This document concerns mixed precision training in the sense of storing activations and gradients in memory using the bfloat16 format. (For more background on mixed precision training see Mixed Precision Training.) This document does not discuss the use of bfloat16 in the MXU on Cloud TPU.
The following topics apply to ML models using TensorFlow:
- Description of Google's custom 16-bit brain floating-point, bfloat16.
- Performance advantages of using bfloat16 in memory for ML models on hardware that supports it, such as Cloud TPU.
- How to store activations and gradients in memory using bfloat16 for a TPU model in TensorFlow.
By default, TensorFlow stores all variables in 32-bit floating-point (fp32). Using bfloat16 for the activations and gradients speeds up device step time and decreases memory usage. See Changing your model for determining the benefits of using bfloat16 for activations and gradients in your model.
The bfloat16 floating-point format
The bfloat16 format is [1:8:7], which has one sign bit, eight exponent bits, and seven mantissa bits plus one implicit mantissa bit. By comparison, the standard 16-bit floating-point (fp16) format is [1:5:10]. Notice that the fp16 format has only 5 exponent bits. Because of these characteristics, bfloat16 has a greater dynamic range than fp16. The bfloat16 range is useful for things like gradients that can be outside the dynamic range of fp16 and thus require loss scaling; bfloat16 can represent such gradients directly. In addition, you can use the bfloat16 format to accurately represent all integers [-256, 256], which means you can encode an int8 in bfloat16 without loss of accuracy.
The following figure shows three floating-points formats
- fp32 - IEEE single-precision floating-point
- fp16 - IEEE half-precision floating point
- bfloat16 - 16-bit brain floating point
The dynamic range of bfloat16 is greater than that of fp16.
Performance and memory usage advantages
Cloud TPU supports storing values such as activations and gradients in bfloat16 format. Using bfloat16 reduces the size of data in memory and allows larger models to fit in the same amount of memory. Using bfloat16 can also reduce rematerialization which improves step time.
Some operations are memory-bandwidth-bound, which means the memory bandwidth determines the time spent in such operations.
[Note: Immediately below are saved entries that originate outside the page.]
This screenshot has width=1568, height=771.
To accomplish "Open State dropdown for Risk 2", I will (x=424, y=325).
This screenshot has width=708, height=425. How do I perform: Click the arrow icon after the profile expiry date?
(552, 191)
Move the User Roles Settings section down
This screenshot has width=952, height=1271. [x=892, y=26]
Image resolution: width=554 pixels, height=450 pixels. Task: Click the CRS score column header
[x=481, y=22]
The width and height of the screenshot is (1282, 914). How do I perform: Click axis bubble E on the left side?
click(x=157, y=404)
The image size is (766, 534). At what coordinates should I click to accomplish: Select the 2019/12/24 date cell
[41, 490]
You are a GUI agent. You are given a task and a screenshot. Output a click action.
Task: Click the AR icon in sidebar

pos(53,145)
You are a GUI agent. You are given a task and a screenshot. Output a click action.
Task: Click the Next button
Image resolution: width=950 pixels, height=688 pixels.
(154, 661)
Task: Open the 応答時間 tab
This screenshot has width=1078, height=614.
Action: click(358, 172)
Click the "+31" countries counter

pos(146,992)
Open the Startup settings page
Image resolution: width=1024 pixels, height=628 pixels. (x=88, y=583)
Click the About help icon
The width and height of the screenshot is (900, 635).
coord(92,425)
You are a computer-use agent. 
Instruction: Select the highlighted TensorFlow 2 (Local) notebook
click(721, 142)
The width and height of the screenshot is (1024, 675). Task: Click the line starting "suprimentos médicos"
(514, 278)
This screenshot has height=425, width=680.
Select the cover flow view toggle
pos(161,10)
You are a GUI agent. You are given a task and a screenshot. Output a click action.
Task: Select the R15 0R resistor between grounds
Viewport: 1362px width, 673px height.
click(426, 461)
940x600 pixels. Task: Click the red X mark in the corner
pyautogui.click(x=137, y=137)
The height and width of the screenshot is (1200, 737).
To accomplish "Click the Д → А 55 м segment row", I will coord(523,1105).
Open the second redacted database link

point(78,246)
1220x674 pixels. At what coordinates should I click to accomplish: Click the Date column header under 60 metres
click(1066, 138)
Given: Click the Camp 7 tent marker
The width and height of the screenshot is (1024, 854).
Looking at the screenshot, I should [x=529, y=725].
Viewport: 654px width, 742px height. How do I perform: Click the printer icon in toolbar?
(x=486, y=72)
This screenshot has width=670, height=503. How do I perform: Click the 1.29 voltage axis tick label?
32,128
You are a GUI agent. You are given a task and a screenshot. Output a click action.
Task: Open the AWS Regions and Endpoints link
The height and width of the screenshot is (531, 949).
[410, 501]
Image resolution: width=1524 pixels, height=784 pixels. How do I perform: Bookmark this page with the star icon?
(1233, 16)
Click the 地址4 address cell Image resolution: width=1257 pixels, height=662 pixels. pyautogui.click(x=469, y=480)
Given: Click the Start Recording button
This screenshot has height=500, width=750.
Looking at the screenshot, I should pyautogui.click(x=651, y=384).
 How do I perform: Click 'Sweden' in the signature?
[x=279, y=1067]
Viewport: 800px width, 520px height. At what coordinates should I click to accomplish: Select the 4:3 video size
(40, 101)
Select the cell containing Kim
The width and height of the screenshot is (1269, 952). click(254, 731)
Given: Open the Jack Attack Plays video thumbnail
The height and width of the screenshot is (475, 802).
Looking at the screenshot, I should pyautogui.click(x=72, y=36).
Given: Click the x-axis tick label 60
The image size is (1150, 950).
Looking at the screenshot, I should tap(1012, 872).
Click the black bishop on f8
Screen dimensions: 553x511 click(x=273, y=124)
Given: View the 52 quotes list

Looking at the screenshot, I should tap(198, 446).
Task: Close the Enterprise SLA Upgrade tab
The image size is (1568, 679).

Storing inputs and outputs of memory-bandwidth-bound operations in the bfloat16 format reduces the amount of data that must be transferred, thus improving the speed of the operations.
The following chart shows improvements seen in our internal experiments.
Changing your model to use bfloat16
By default, activations, gradients, and weights are stored in fp32 in memory. You can use bfloat16 for activations and gradients, leaving weights in fp32, and then compare your model's performance between using bfloat16 and fp32 to determine the benefits.
Run the model in fp32 using capture_tpu_profile.
To view the model's step time and converged accuracy, use the profile viewer in TensorBoard. (See Using Cloud TPU tools for details.)
Cast the input to bfloat16 in your input pipeline within the record parser so that the conversion can be done in parallel rather than at the end of the input_fn. Doing this converts all of the activations and gradients in the model to bfloat16.
image = tf.cast(image, tf.bfloat16)
Create your network under the bfloat16 scope and then cast the outputs of the model to float32.
After you configure your model to use tf.bfloat16 for activations, check the following to see the impact of bfloat16 on your model:
- Run the model with bfloat16 using capture_tpu_profile.
- To view the model's step time and converged accuracy, use the profile viewer in TensorBoard. (See Using Cloud TPU tools for details.)
- Compare the step time for bfloat16 and fp32. Step time typically improves for bfloat16.
- Compare converged accuracy for bfloat16 versus fp32. Usually they are identical, but values can be better or worse than expected.
If you do not already know what range of variation to expect of your model, you might need multiple runs to determine run-to-run variation in converged accuracy.
If your profile shows that the processing time is faster but the input pipeline has become a bottleneck, optimize your input pipeline to realize an even greater speed advantage. See Data Input Pipeline Performance for general guidance on improving TensorFlow pipeline performance.
A best practice for training and inference is to use the same precision for both. It is possible to train using fp32 for activations, and then run inference with bfloat16 (or vice versa). If you opt for mismatched precision, verify converged accuracy using the precision that was used for inference.